# The request
Reproduce as a numbered list, with blank lines omitted and pictures left out, the rows from the line containing "Given: Click the" through the end of the rows, both ends included.

# Records for processing

* Start *

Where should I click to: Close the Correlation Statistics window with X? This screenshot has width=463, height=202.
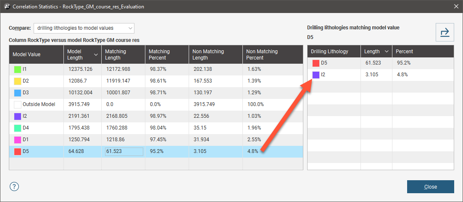(456, 6)
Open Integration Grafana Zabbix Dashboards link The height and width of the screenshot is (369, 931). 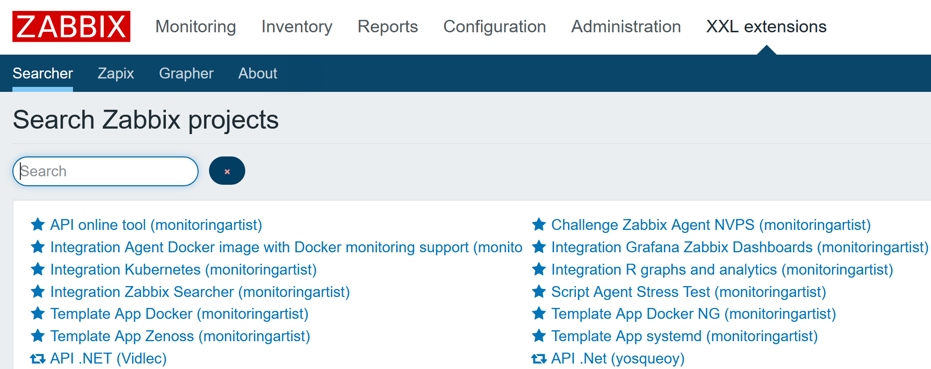(x=739, y=247)
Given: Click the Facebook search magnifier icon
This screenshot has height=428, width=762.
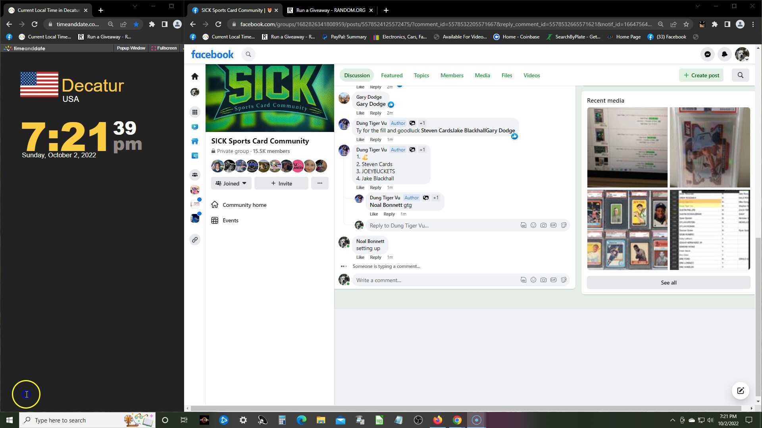Looking at the screenshot, I should point(248,54).
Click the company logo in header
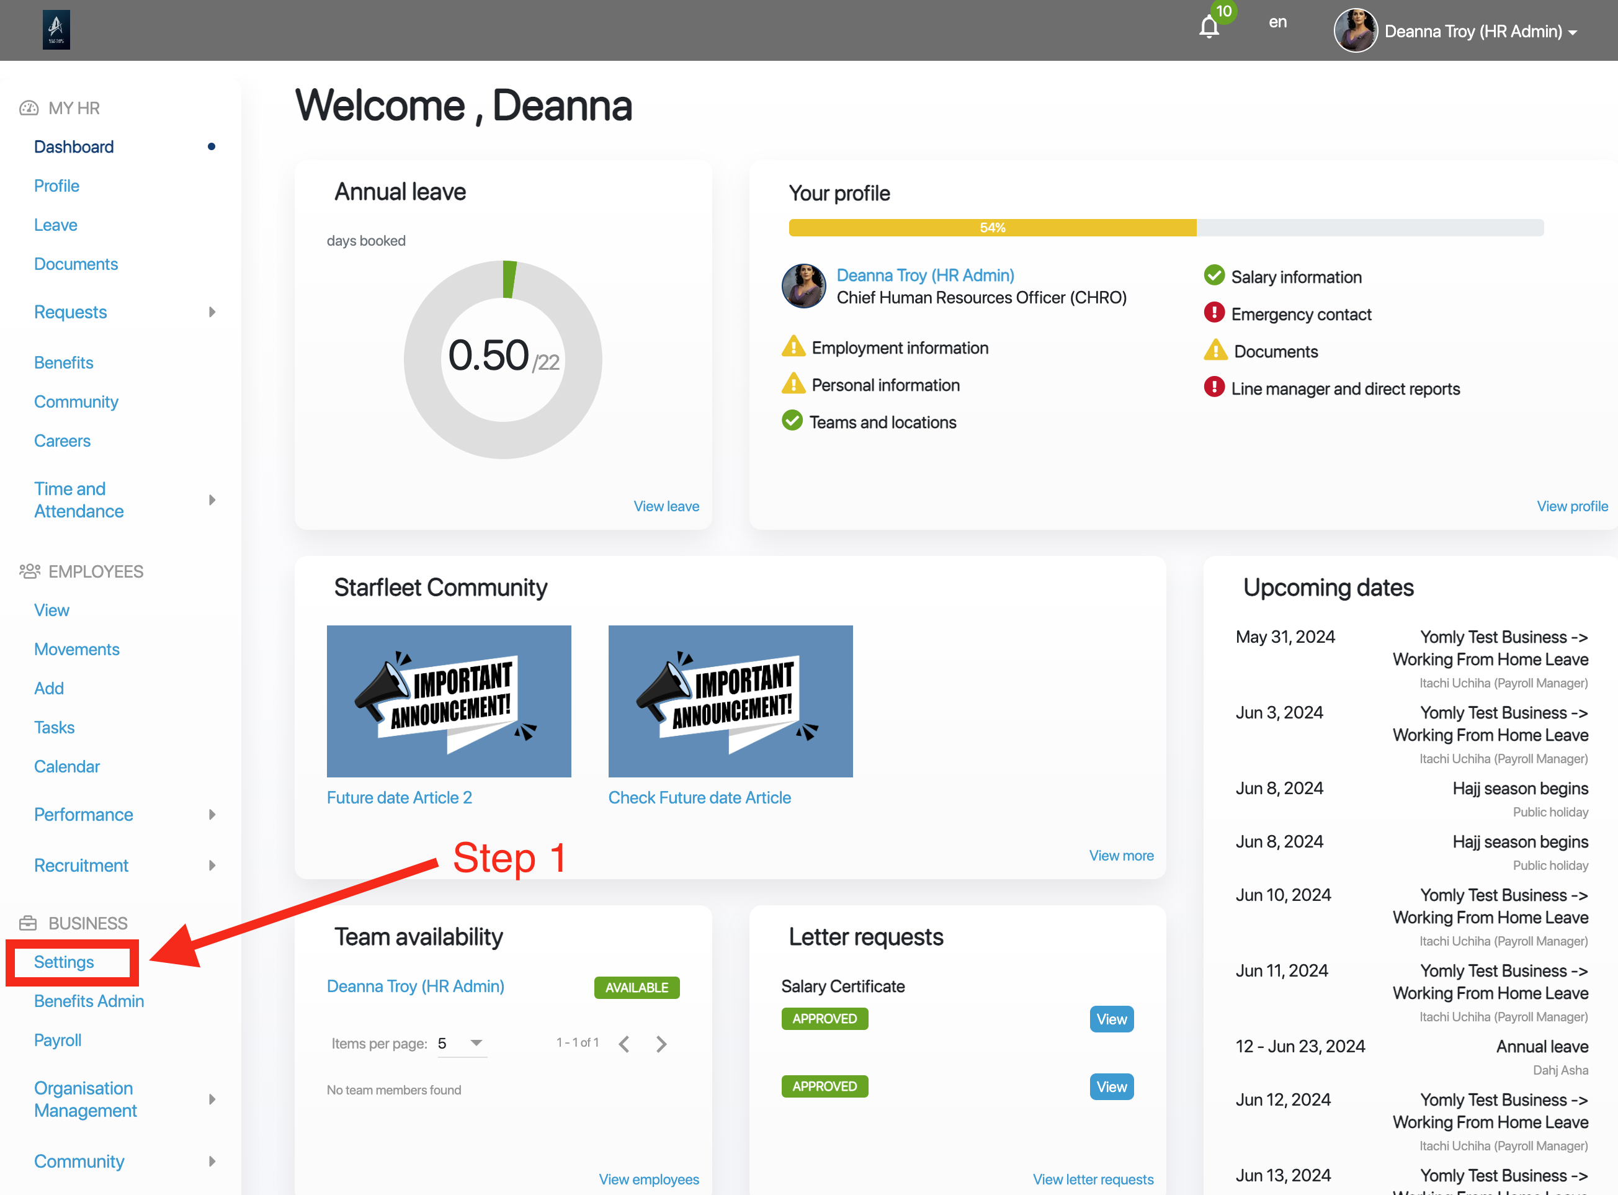This screenshot has height=1195, width=1618. 56,30
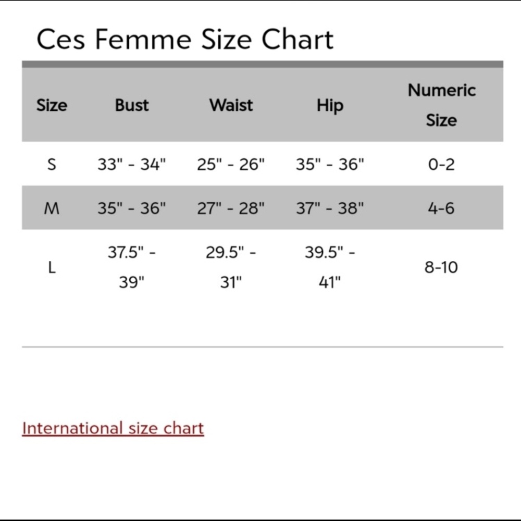Select the Numeric Size column header
This screenshot has width=521, height=521.
[442, 105]
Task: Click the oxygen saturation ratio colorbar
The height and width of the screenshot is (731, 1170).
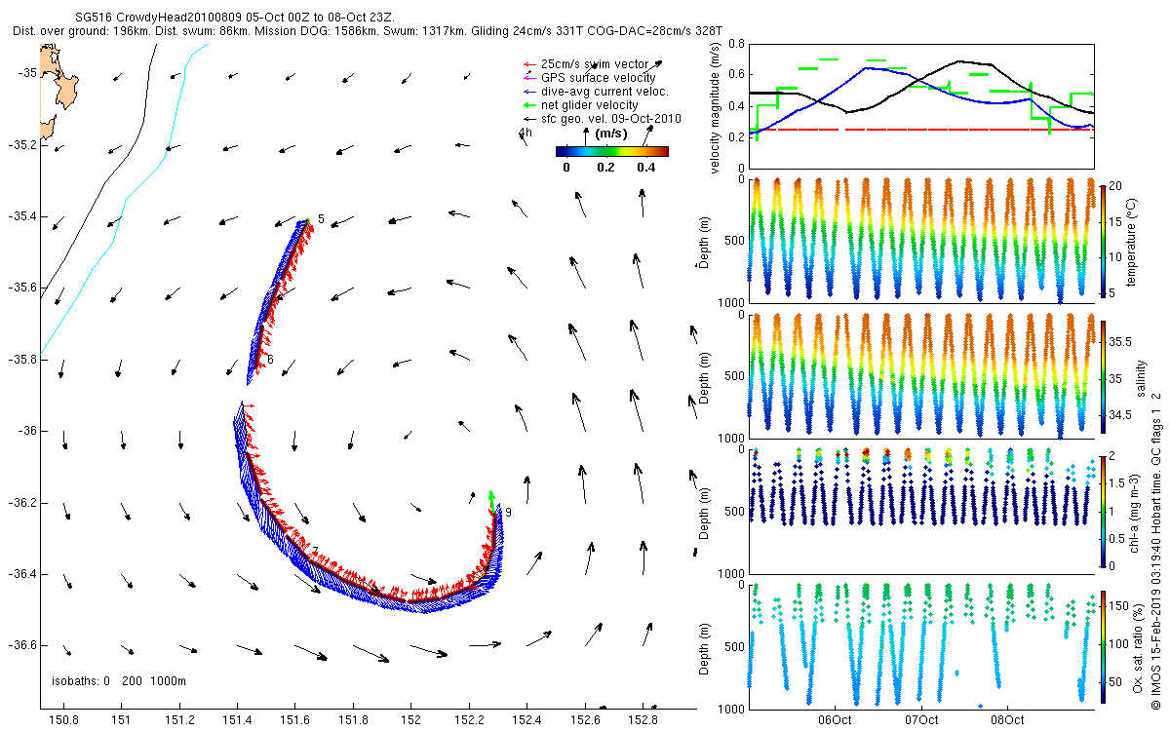Action: click(x=1103, y=643)
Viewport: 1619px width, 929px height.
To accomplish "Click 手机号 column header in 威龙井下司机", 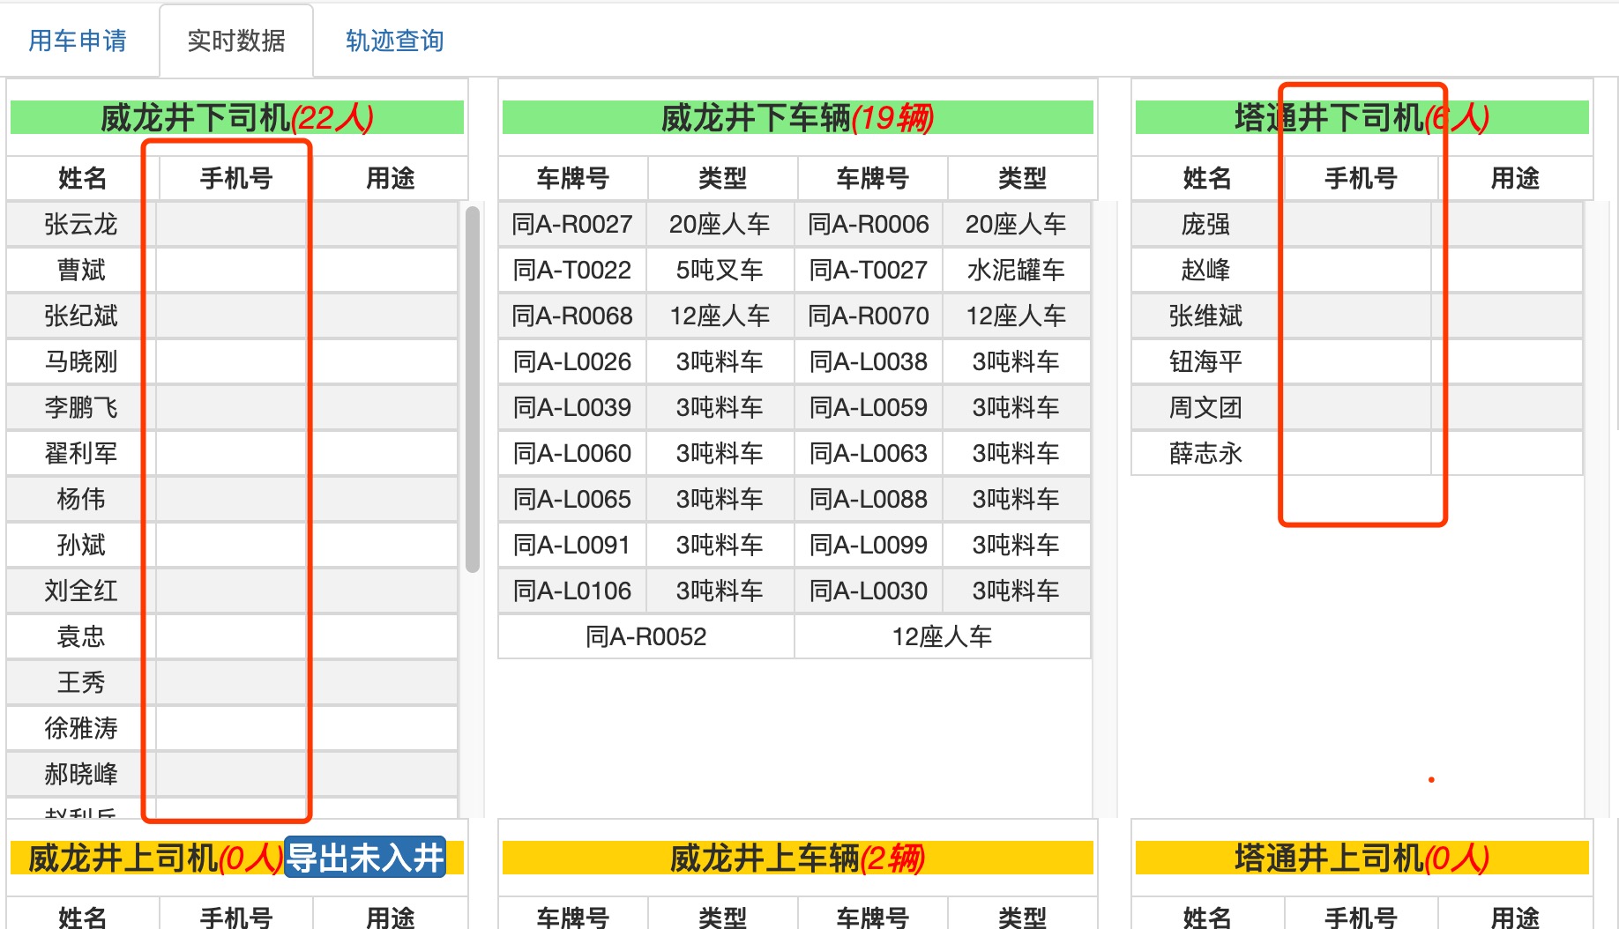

* End *

# Reply
1. Given: Click the Facebook search magnifier icon
2. This screenshot has height=428, width=762.
3. Looking at the screenshot, I should point(248,54).
4. Click the company logo in header
5. This screenshot has height=1195, width=1618. 56,30
6. Select the Numeric Size column header
7. This screenshot has width=521, height=521.
8. [442, 105]
9. Task: Click the oxygen saturation ratio colorbar
10. The height and width of the screenshot is (731, 1170).
11. Action: click(x=1103, y=643)
12. Viewport: 1619px width, 929px height.
13. To accomplish "Click 手机号 column header in 威龙井下司机", 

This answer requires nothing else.